The technology, of course, is weaponized military technology and was first put into place in Iraq. Ross McNutt, founder of Persistent Surveillance Systems, who operates the program, has been wanting to bring this military spy technology on a mass scale to the United States. His motive, of course, is profit. Profit, it seems, trumps individual liberty as politicians and judges regularly refuse to defend the Constitution or see the destruction of privacy and freedom of assembly and speech as anything to get all that riled up about. With the secret funds, the Baltimore PD saw no reason to inform the City Council, or anyone else, as to what they are doing.

The secret surveillance operation may have gone on forever without anyone knowing if not for a recent article published at Bloomberg Newsweek that has blown the thing wide open. The politicians of the Baltimore City Council postured and babbled for the TV cameras and said they were going to set up hearings into the matter but have not decided when exactly they intend to hold the “hearings”. The judges, as usual, are no where to be found in Baltimore.

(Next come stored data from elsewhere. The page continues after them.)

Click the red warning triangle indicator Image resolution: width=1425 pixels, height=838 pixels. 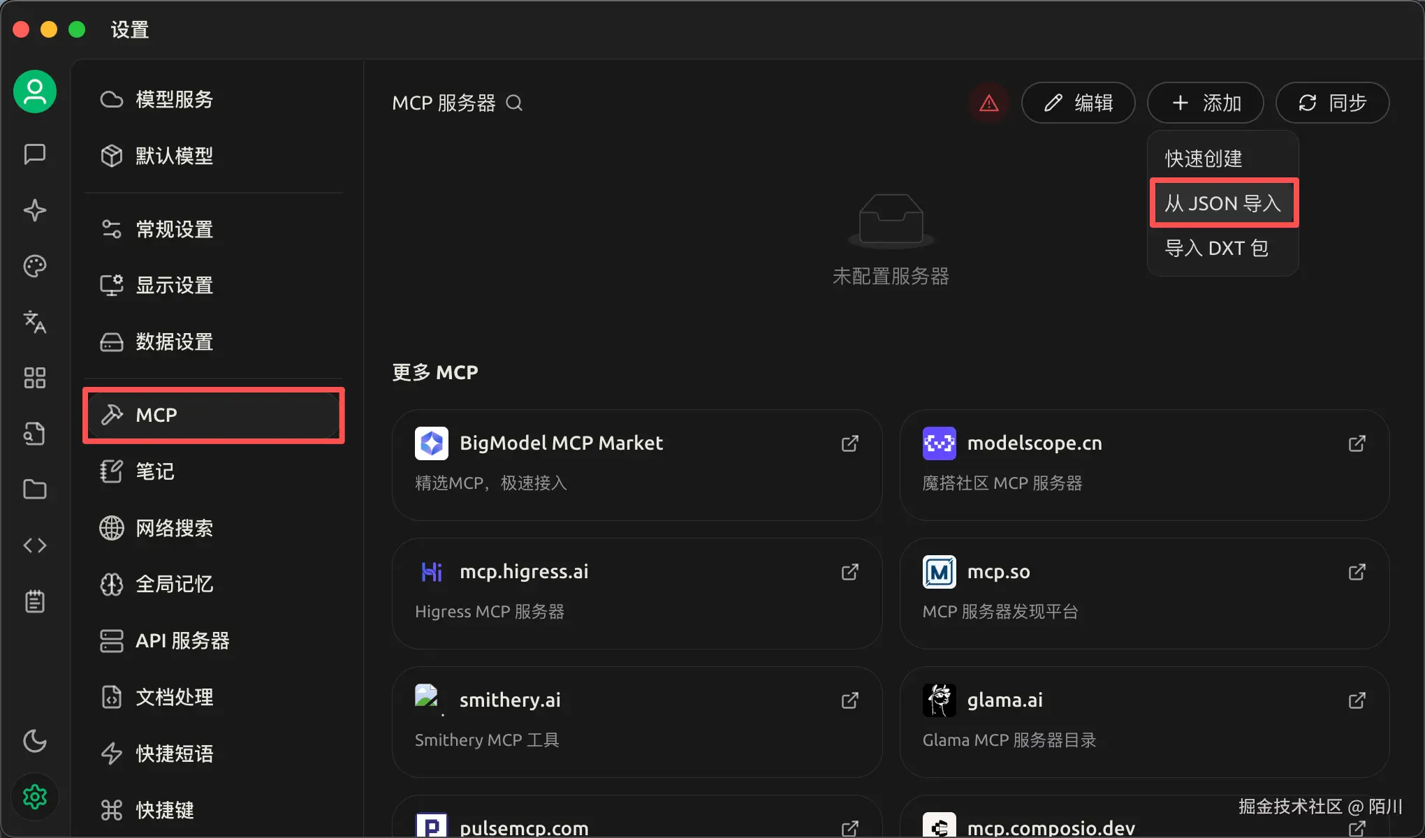988,103

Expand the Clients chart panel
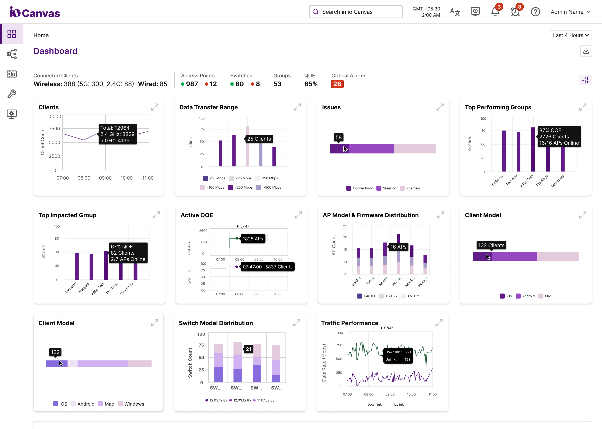[x=155, y=107]
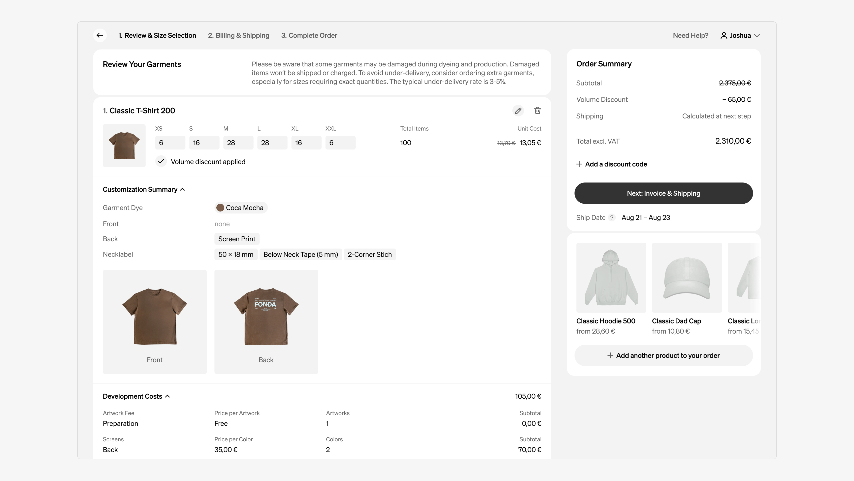Open the Back view preview thumbnail
Viewport: 854px width, 481px height.
click(266, 321)
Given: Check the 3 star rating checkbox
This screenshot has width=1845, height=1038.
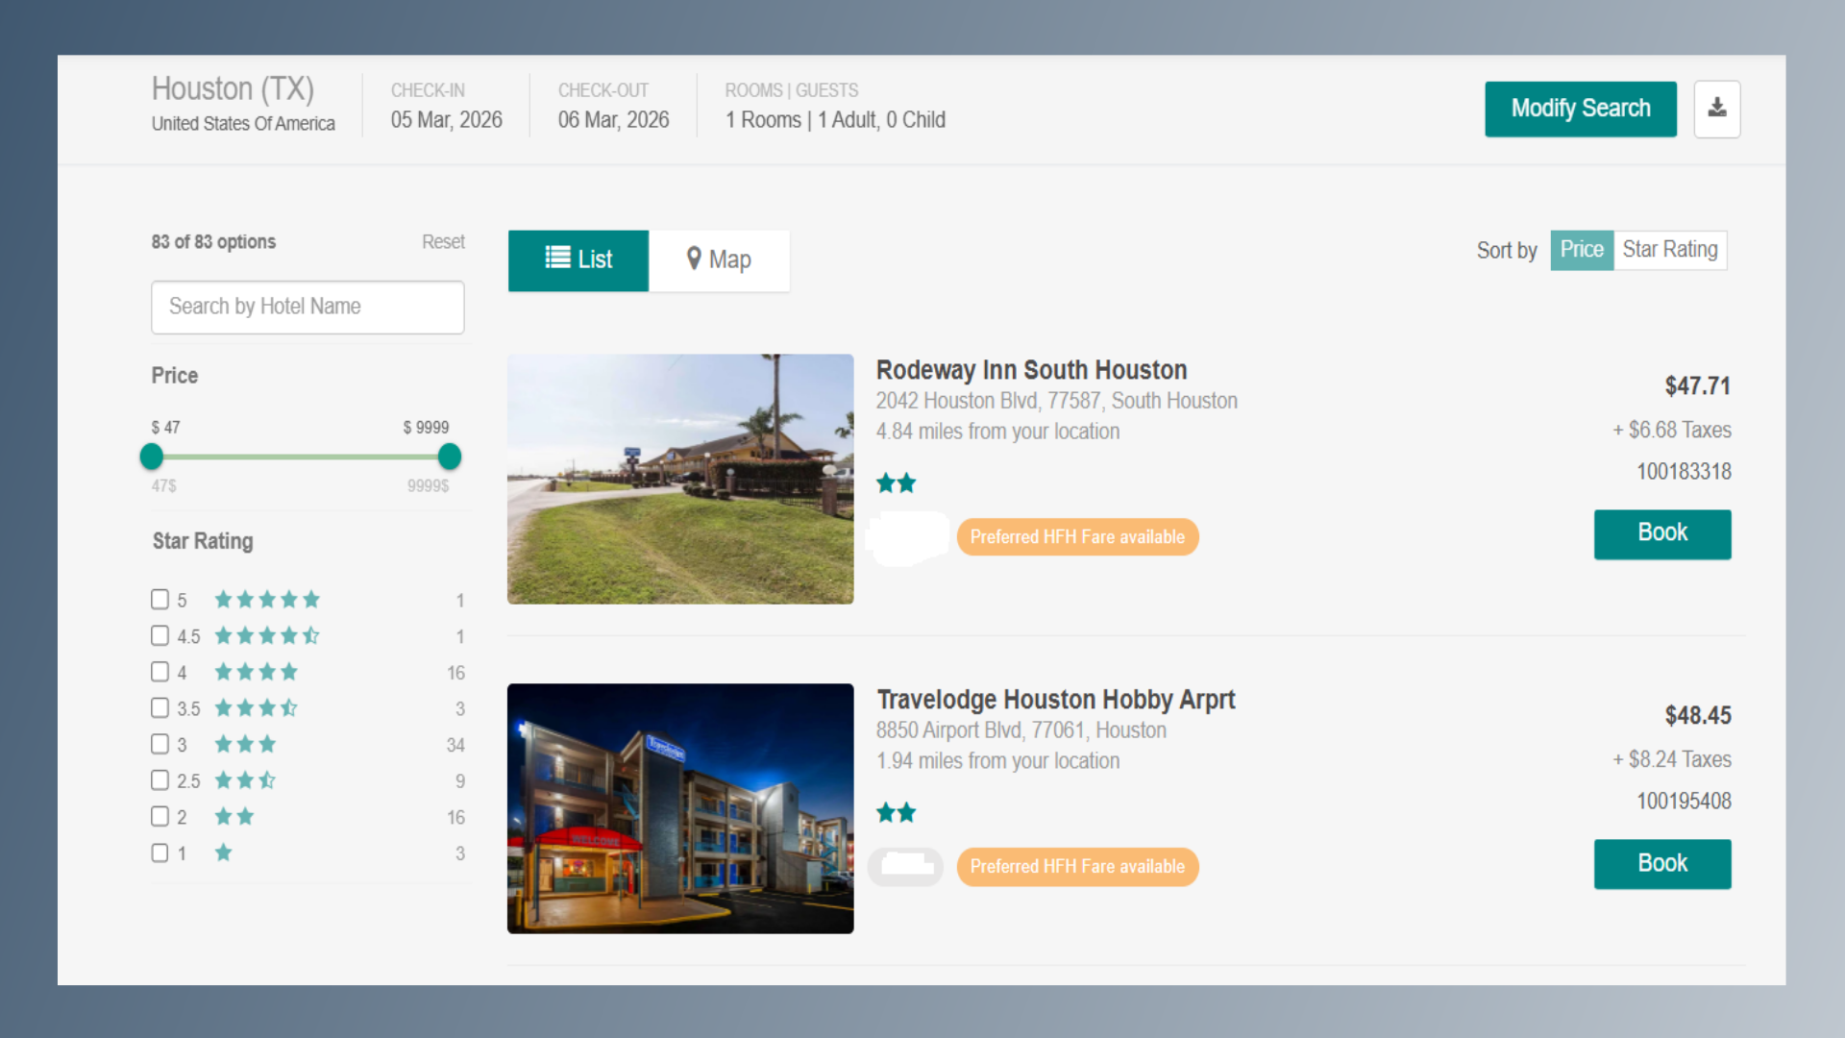Looking at the screenshot, I should (x=160, y=744).
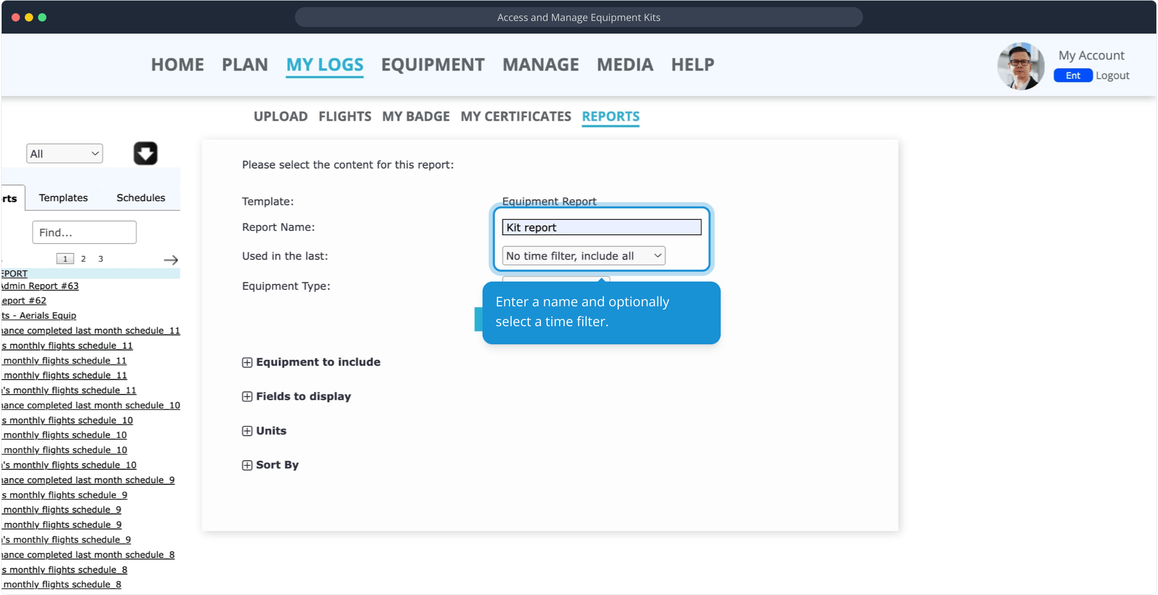Click the green macOS window button
The height and width of the screenshot is (595, 1158).
click(42, 17)
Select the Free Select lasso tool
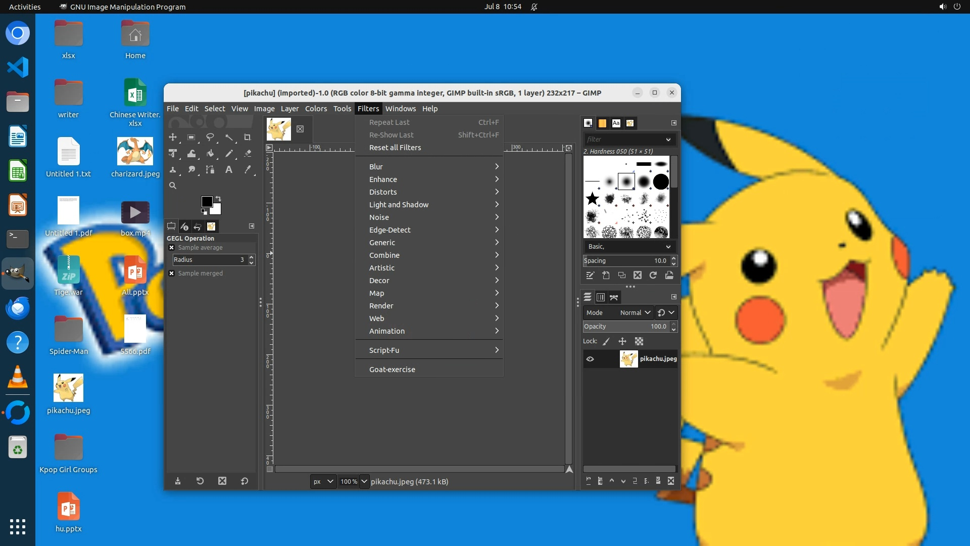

The U. S. Supreme Court justices are all over the road with regard to surveillance technology and whether or not it should be illegal or even violates any current laws. As has been the case these last many years, judges all over the country, including the Supreme Court, have, for the most part, refused to actually examine and defend the Constitution. In previous surveillance cases, the Fourth Amendment seemed to be the focus of the discussion. It may be considered a search without a warrant and, perhaps, even the minor infraction of trespassing.

There are other case in which the justices have brought up that the Fourth Amendment is violated when authorities stomp on an expectation of privacy that citizens consider to be reasonable. In Katz v.The United States (1967) the then Supreme Court ruled that, “The Fourth Amendment protects people, not places…” The decision, for the most part, applied to the illegal use of wiretapping devices by the police on, then, public telephones.

The final argument put forth may be the one that will get the most attention. It is known as the “Mosaic Theory” and it suggests that while a single photo of a person in public isn’t a privacy or search and seizure violation, a “mosaic” of hundreds, or even thousands, of personal images could be analyzed to create such an intimate biography of a person’s life that the state simply can’t be allowed to do it without a proper warrant as specified in the Fourth Amendment.

Justice Sonia Sotomayor is one justice that sees a dark precedent being set that may just tip the balance between the state and the citizenry. She said that, “The government can store such records and efficiently mine them for information far into the future.” Sotomayor sees this as a frightening situation because it “may alter the relationship between citizen and government in a way that is inimical to democratic society.”